--- MATERIAL PROVIDED ---
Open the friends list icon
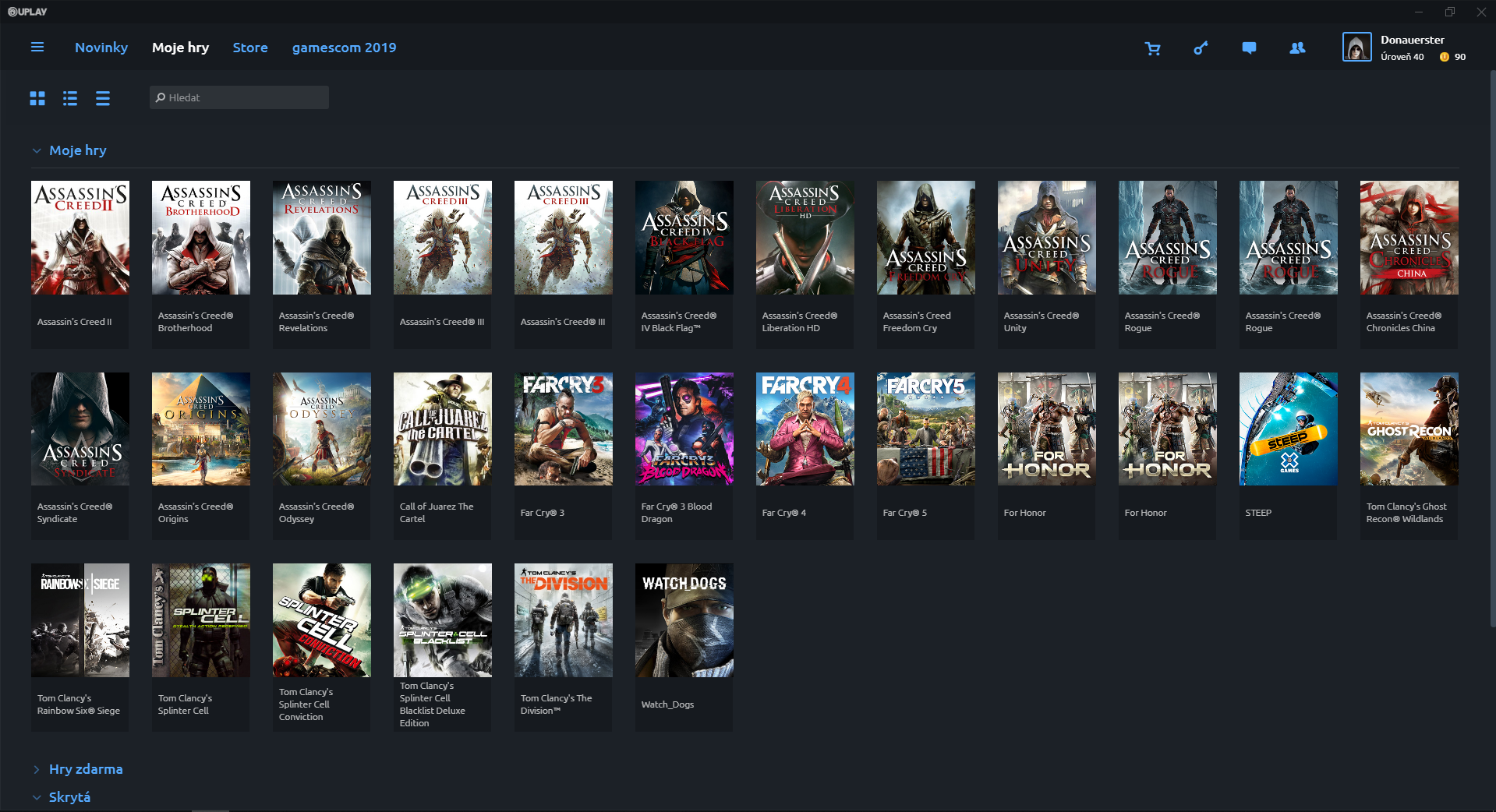The image size is (1496, 812). tap(1297, 48)

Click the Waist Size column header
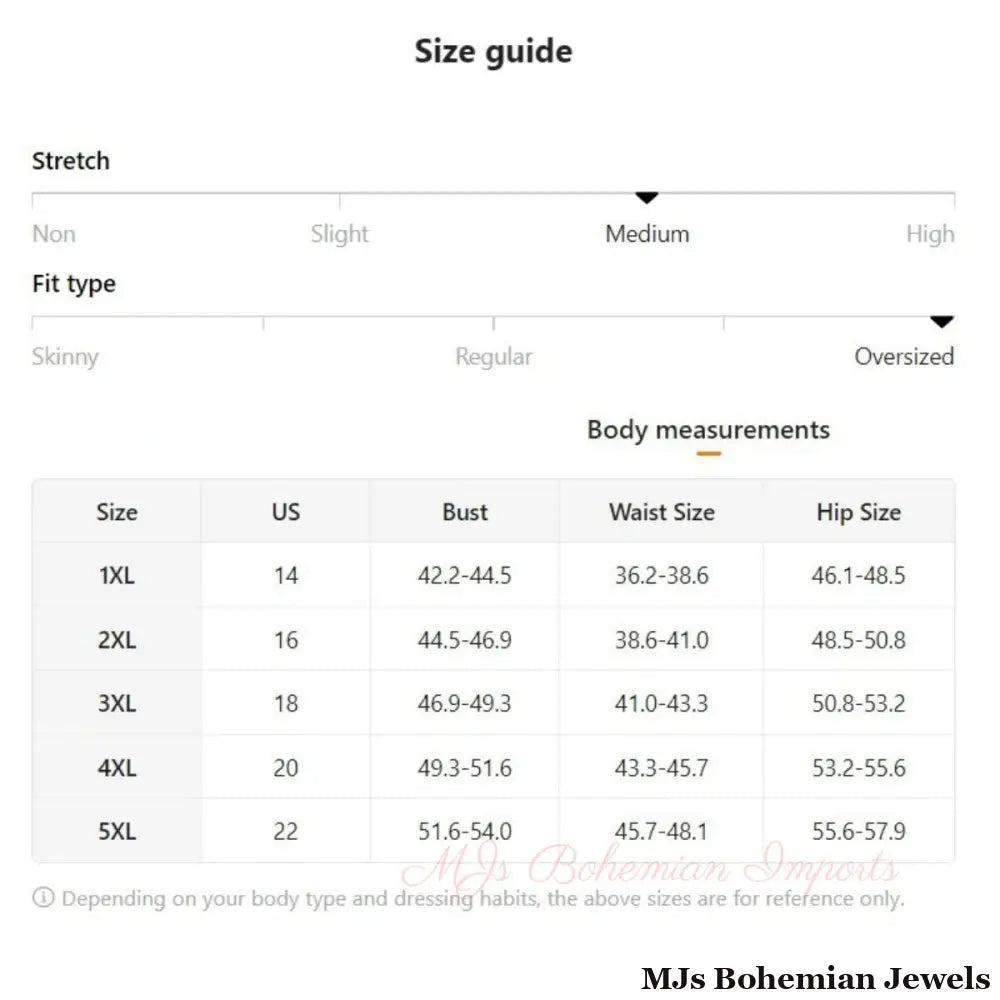click(x=661, y=512)
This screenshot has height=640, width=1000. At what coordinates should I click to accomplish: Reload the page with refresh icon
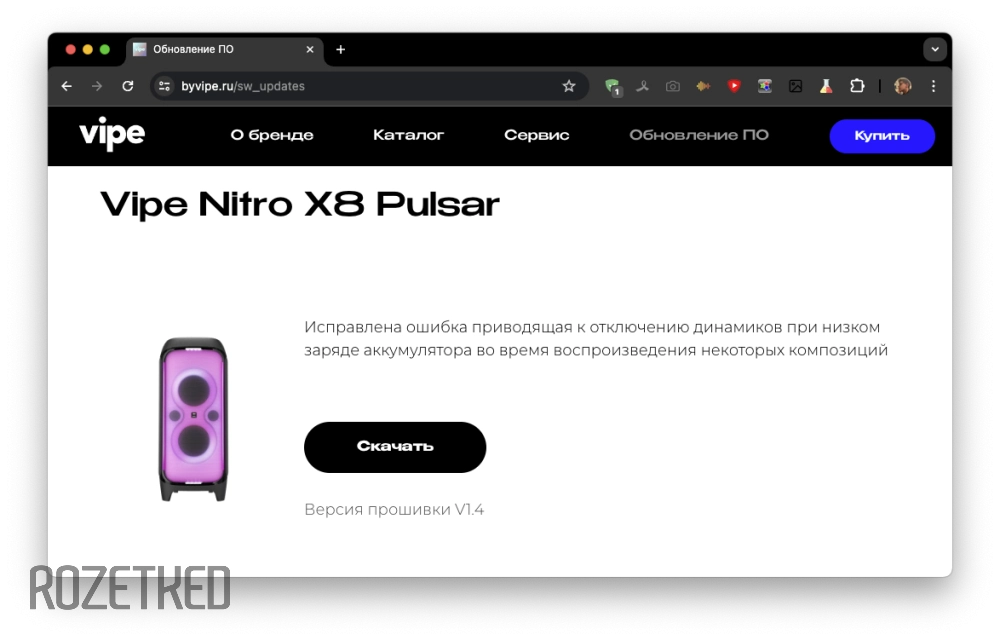[x=128, y=86]
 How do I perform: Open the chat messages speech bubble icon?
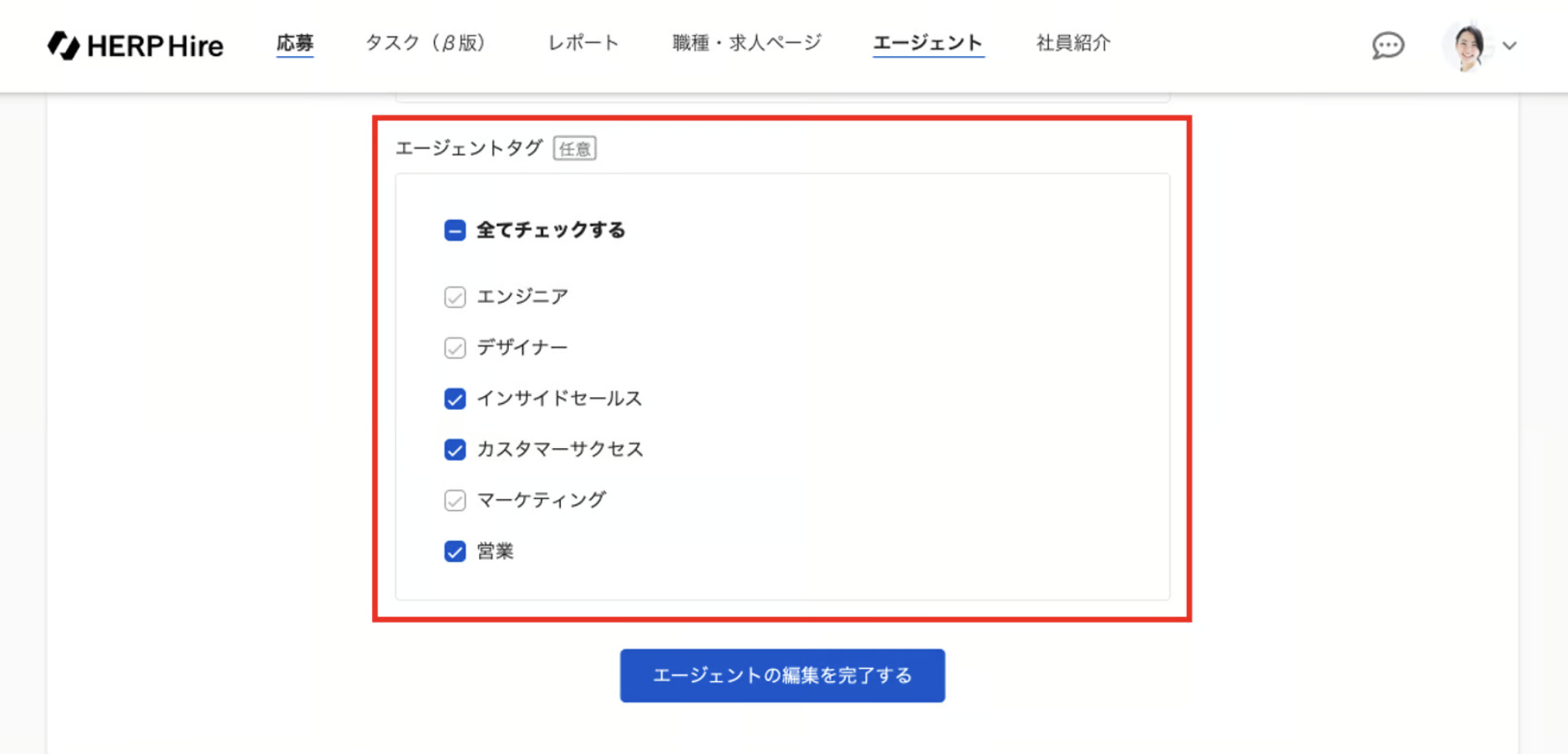pos(1387,45)
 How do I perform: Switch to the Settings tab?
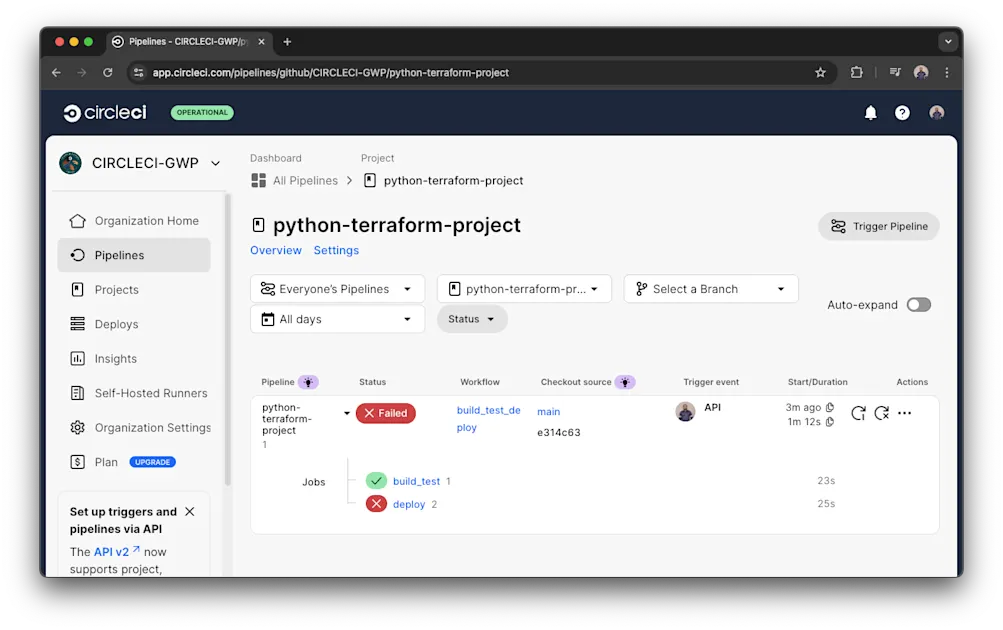(x=336, y=250)
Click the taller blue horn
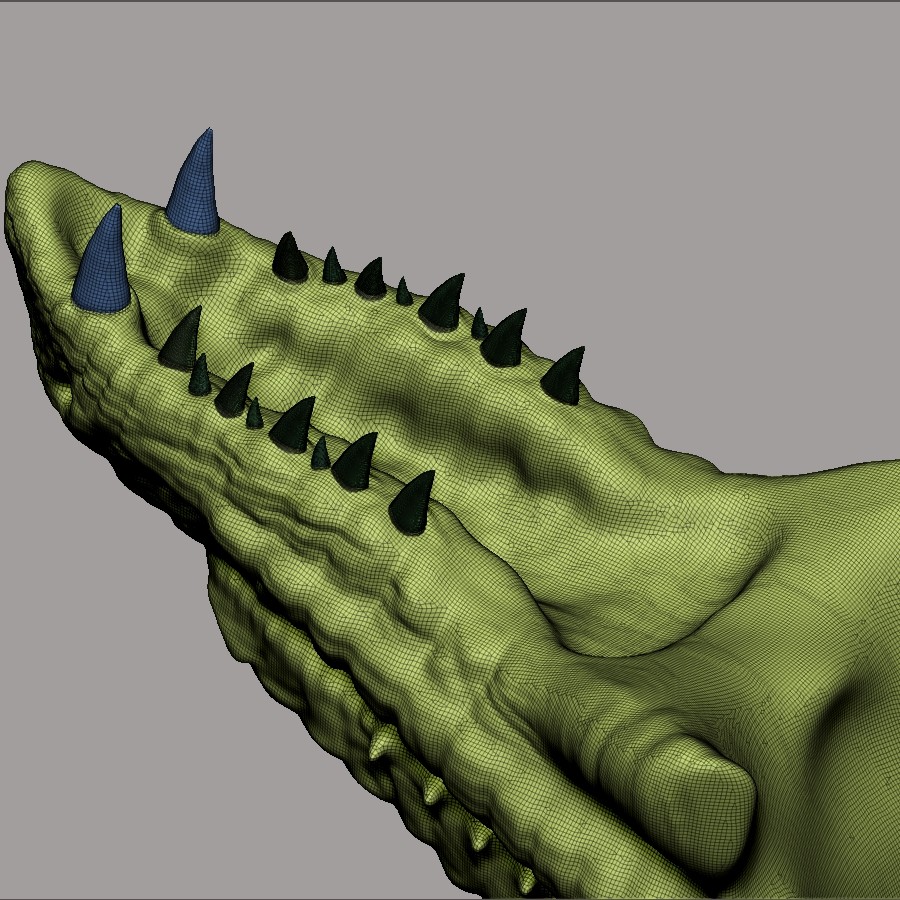 (195, 190)
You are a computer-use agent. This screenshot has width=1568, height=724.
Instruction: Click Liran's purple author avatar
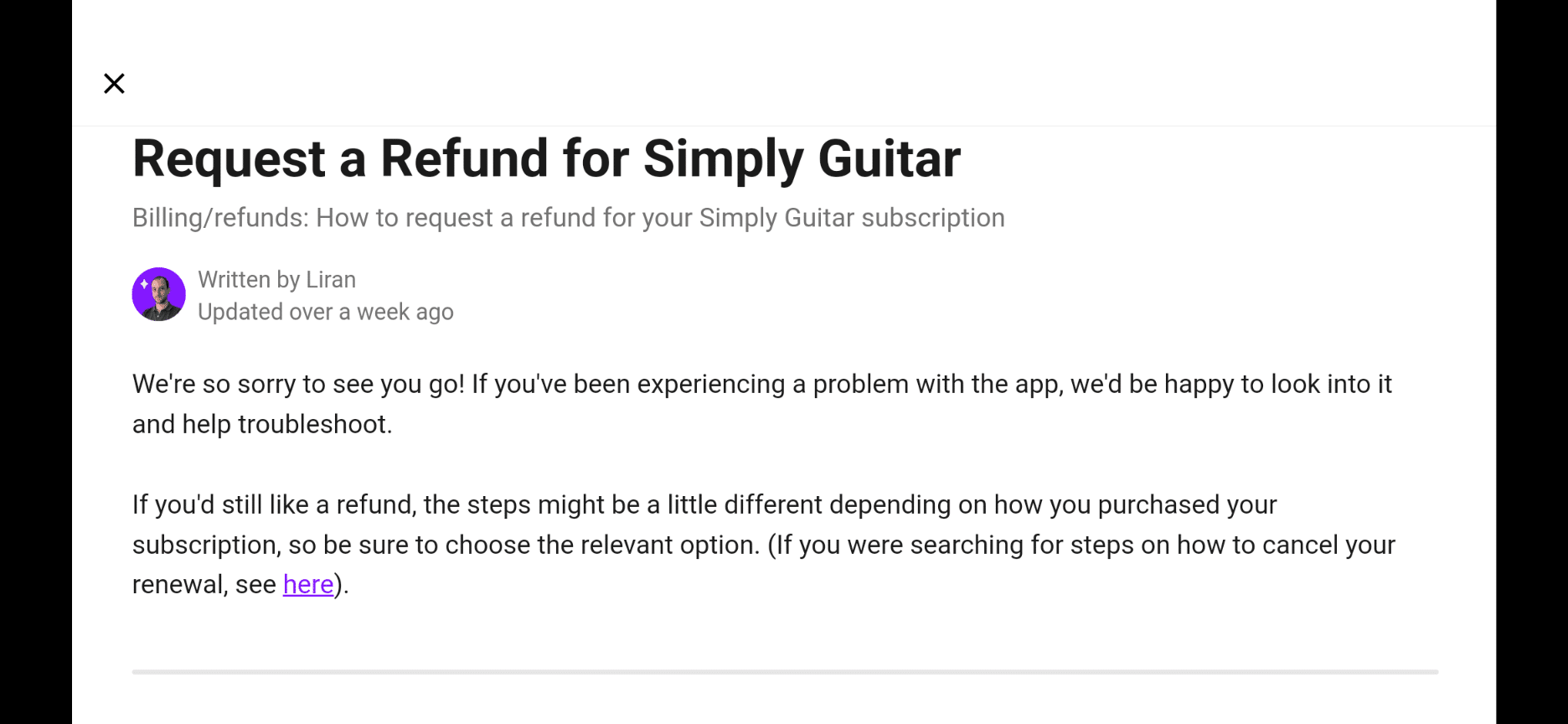coord(158,294)
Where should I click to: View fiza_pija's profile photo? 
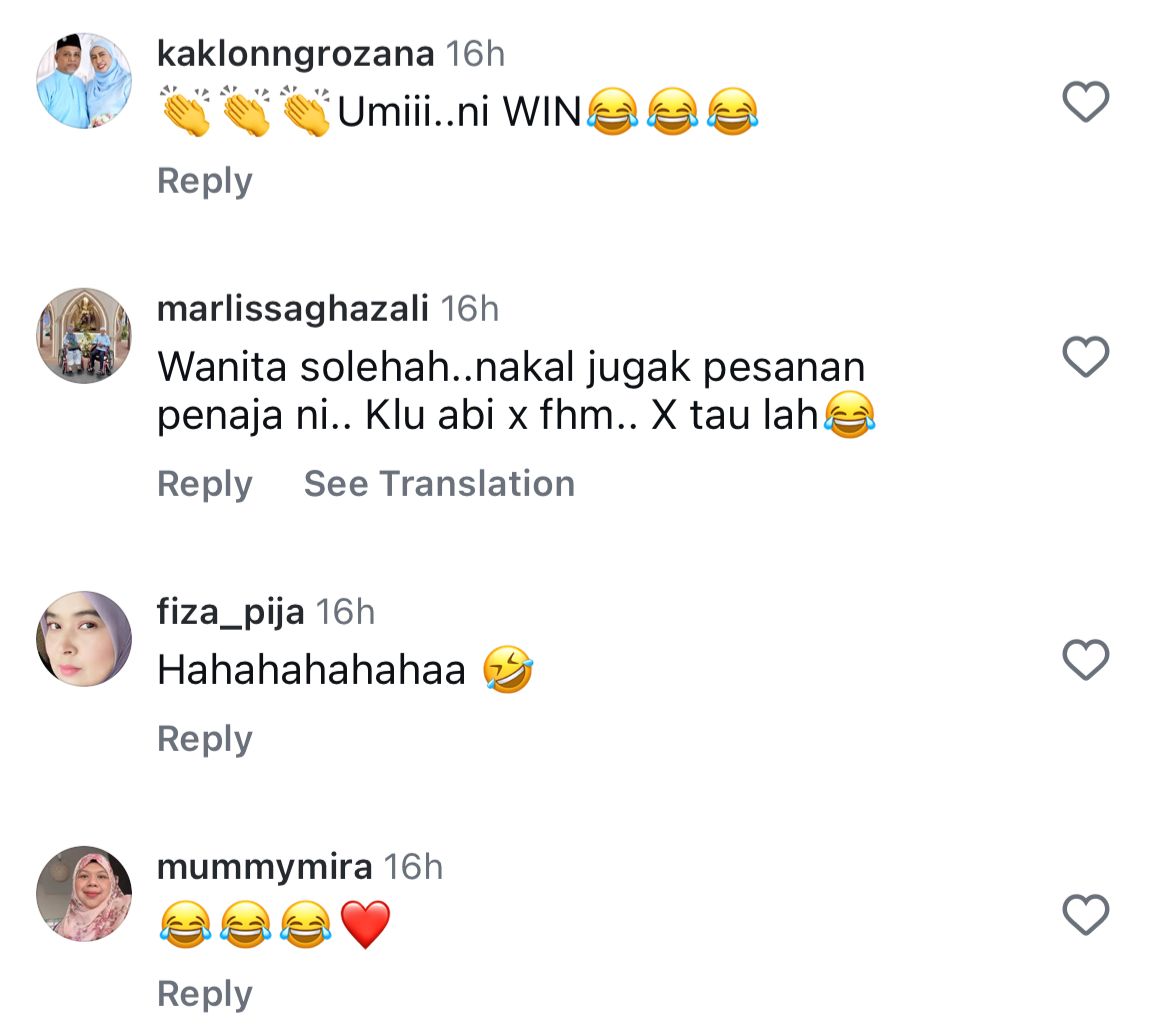coord(84,639)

--- DIRECTIONS ---
The entries above need to be printed again exactly; please exclude all pictures.

--- RESPONSE BOX ---
Open the friends list icon
The image size is (1496, 812). tap(1297, 48)

Click the Waist Size column header
click(x=661, y=512)
This screenshot has height=640, width=1000. At what coordinates should I click to accomplish: Reload the page with refresh icon
[x=128, y=86]
 How do I perform: Open the chat messages speech bubble icon?
pos(1387,45)
 How do I perform: Switch to the Settings tab?
(x=336, y=250)
Click the taller blue horn
 (195, 190)
You are a computer-use agent. This screenshot has width=1568, height=724.
Instruction: Click Liran's purple author avatar
coord(158,294)
Where should I click to: View fiza_pija's profile photo? 
coord(84,639)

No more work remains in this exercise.